Monday, January 27, 2014

Madurar es de frutas


Está claro que todo se pega menos la hermosura... y los problemas que tiene el señor de la boina y la bota de vino difunta con las máquinas que dan billetes de autobús, han pasado a mí. (Es bonito cuando los hombres de la ventanilla están entretenidos sacándose los moquetes y te mandan a la máquina a por el billete, te permite ser antisocial)

Pero bueno, mi problema ha sido con un parquímetro (No sé si es la palabra, pero bueno, el cacharro ese que come dinero y te da un papelito para la zona azul).

Primero me pedía la matrícula, y claro, no me la sé porque soy así de guay y ya tengo muchos números en la cabeza. Volví al coche a mirar la matrícula, cuando llegué se me había colado un señor.
El señor, simpático y gracioso, me dejó la maquinita en inglés... y no la entiendo ni en castellano, así que todo Ok.  Entonces vino otro señor que también se me coló con la excusa de enseñarme como funcionaba la máquina, me lo explicó como si fuera tonta y luego comprobó que no era culpa mía y la máquina me estaba vacilando... eso o que ahora mis dedos tampoco funcionan con las teclas. Un drama.
Siglos después pude sacar mi papelito de la hora pero en la pobreza extrema que vivo solo me llegó para media hora, bueno.

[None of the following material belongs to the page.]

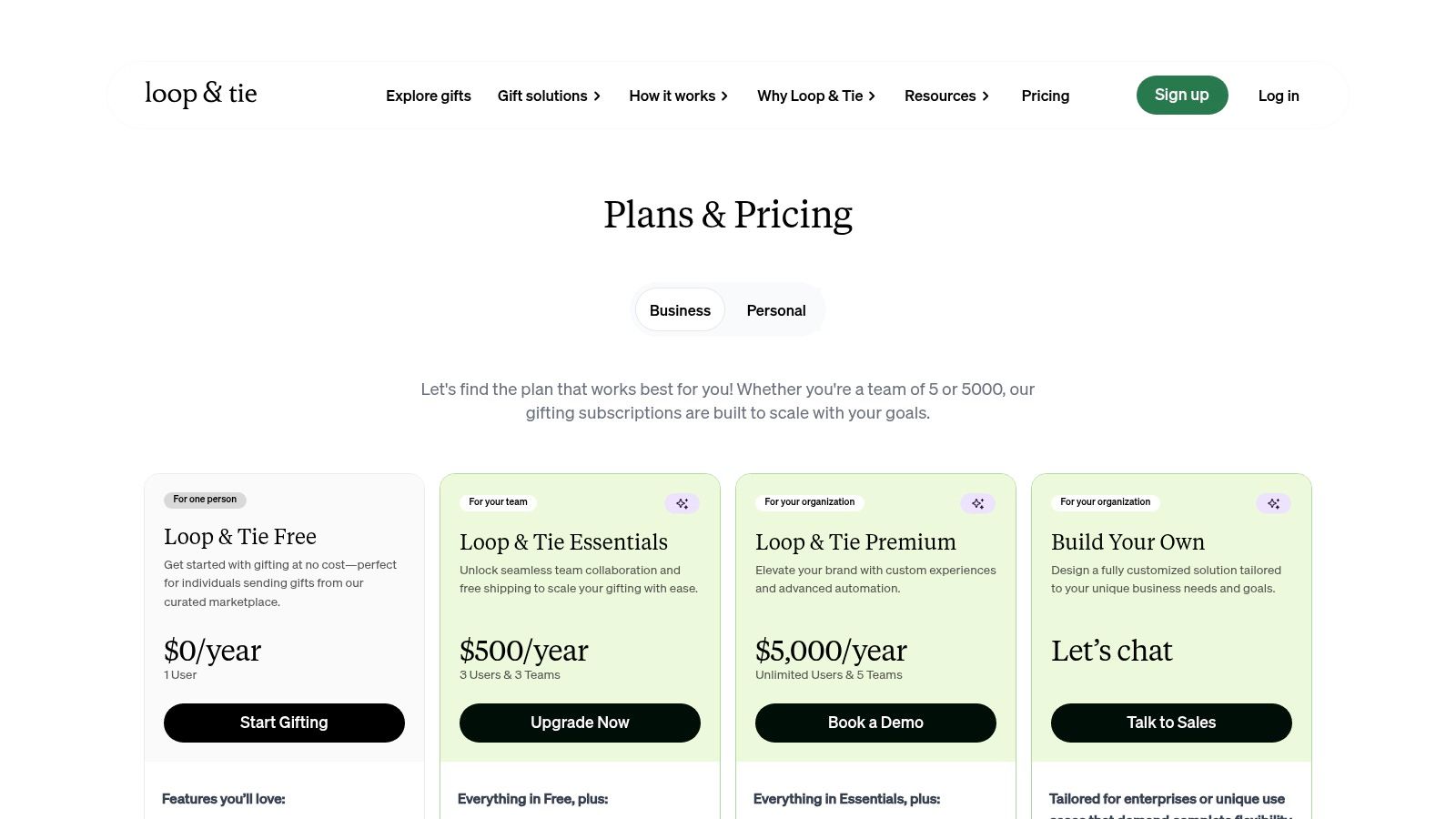Image resolution: width=1456 pixels, height=819 pixels.
Task: Click the For your team badge
Action: point(498,501)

Tras esto, la niña de ojos de mar y servidora, fuimos a buscar una cafetería para desayunar... a la una de la tarde. Pero claro, esto lo pensamos ya después.
Nos fuimos a una cafetería que por lo menos era mona y no estaba repleta de señoras (Aunque sería el ambiente idóneo para la que me acompañaba, quien la conoce sabe que el look octogenario la vuelve loca)
Ya después de sentarnos comprobamos que no nos iban a dar ningun desayuno y que la vida era cara... pero nos daba vergüenza levantarnos.

Leemos la carta... ¿un zumo de naranja 3,50 ? Pero bueno. 3,50. ¿Estamos locos? ¿Son naranjas de oro? Que yo ni regalado, la naranja y yo nos llevamos muy mal... pero por dios.
Total, que decidí ser madura y pedirme un café. Sé que no me gusta, pero tenía miedo de pedir un Cola Cao y que me cobraran 5 euros...
Analicé los cafés... ¿Cual sería el menos malo? Ya está. Café Bombón.
Pues horrible. Ya está... reniego totalmente, paso de ser adulta.. quien me invité a tomar un café me perderá para siempre, huiré haciendo la croqueta.
VENENO PURO. La leche condensada era mi única esperanza de poder beber algún tipo de café en el futuro como las personas normales... pero no.

Yo no sé si beberme los culines de café con anís cuando era una tierna niña con coletas me habrá dejado alguna secuela, pero no puedo, renuncio.









Ya sé que soy laísta o leísta y es muy feo, pero también es feo cuando decís 'habría' y no 'hubiera'.